Barak was said to have initially rejected that plan, but according to participants at the negotiations summit, he was ultimately willing to place the Mount under international sovereignty.
Israel bars Jews, Christians from praying on Mount
The Temple Mount is the holiest site in Judaism. Muslims say it is their third holiest site.
The First Jewish Temple was built by King Solomon in the 10th century B.C. It was destroyed by the Babylonians in 586 B.C. The Second Temple was rebuilt in 515 B.C. after Jerusalem was freed from Babylonian captivity. That temple was destroyed by the Roman Empire in A.D. 70. Each temple stood for a period of about four centuries.

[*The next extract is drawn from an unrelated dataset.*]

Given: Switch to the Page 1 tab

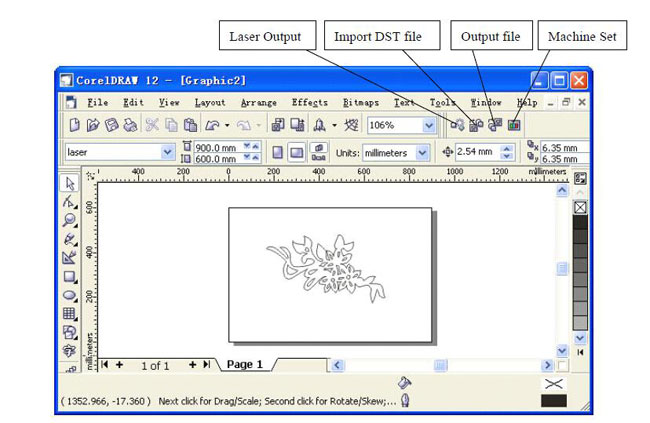Looking at the screenshot, I should click(245, 365).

The Jewish Temple was the center of religious Jewish worship. It housed the Holy of Holies, which contained the Ark of the Covenant and was said to be the area upon which God’s “presence” dwelt. The Al Aqsa Mosque now sits on the site.

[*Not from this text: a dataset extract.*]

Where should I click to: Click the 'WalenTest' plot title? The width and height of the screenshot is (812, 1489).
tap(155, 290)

The Temple served as the primary location for the offering of sacrifices and was the main gathering place in Israel during Jewish holidays.
The Temple Mount compound has remained a focal point for Jewish services over the millennia. Prayers for a return to Jerusalem have been uttered by Jews since the Second Temple was destroyed, according to Jewish tradition. Jews worldwide pray facing toward the Western Wall, a portion of an outer courtyard of the Temple left intact.
The Al Aqsa Mosque was constructed around A.D. 709 to serve as a shrine near another shrine, the Dome of the Rock, which was built by an Islamic caliph. Al Aqsa was meant to mark where Muslims came to believe Muhammad, the founder of Islam, ascended to heaven.
Jerusalem is not mentioned in the Quran. Islamic tradition states Muhammad took a journey in a single night from “a sacred mosque” – believed to be in Mecca in southern Saudi Arabia – to “the farthest mosque” and from a rock there ascended to heaven. The farthest mosque later became associated with the Al Aqsa Mosque in Jerusalem.
Currently under Israeli control, Jews and Christians are barred from praying on the Mount.
The Temple Mount was opened to the general public until September 2000, when the Palestinians started their intifada by throwing stones at Jewish worshipers after then-candidate for prime minister Ariel Sharon visited the area.
Following the onset of violence, the new Sharon government closed the Mount to non-Muslims, using checkpoints to control all pedestrian traffic for fear of further clashes with the Palestinians.
The Temple Mount was reopened to non-Muslims in August 2003. It still is open but only Sundays through Thursdays, 7:30 a.m. to 10 a.m. and 12:30 p.m. to 1:30 p.m., and not on any Christian, Jewish or Muslim holidays or other days considered “sensitive” by the Waqf.
During “open” days, Jews and Christian are allowed to ascend the Mount, usually through organized tours and only if they conform first to a strict set of guidelines, which includes demands that they not pray or bring any “holy objects” to the site. Visitors are banned from entering any of the mosques without direct Waqf permission. Rules are enforced by Waqf agents, who watch tours closely and alert nearby Israeli police to any breaking of their guidelines.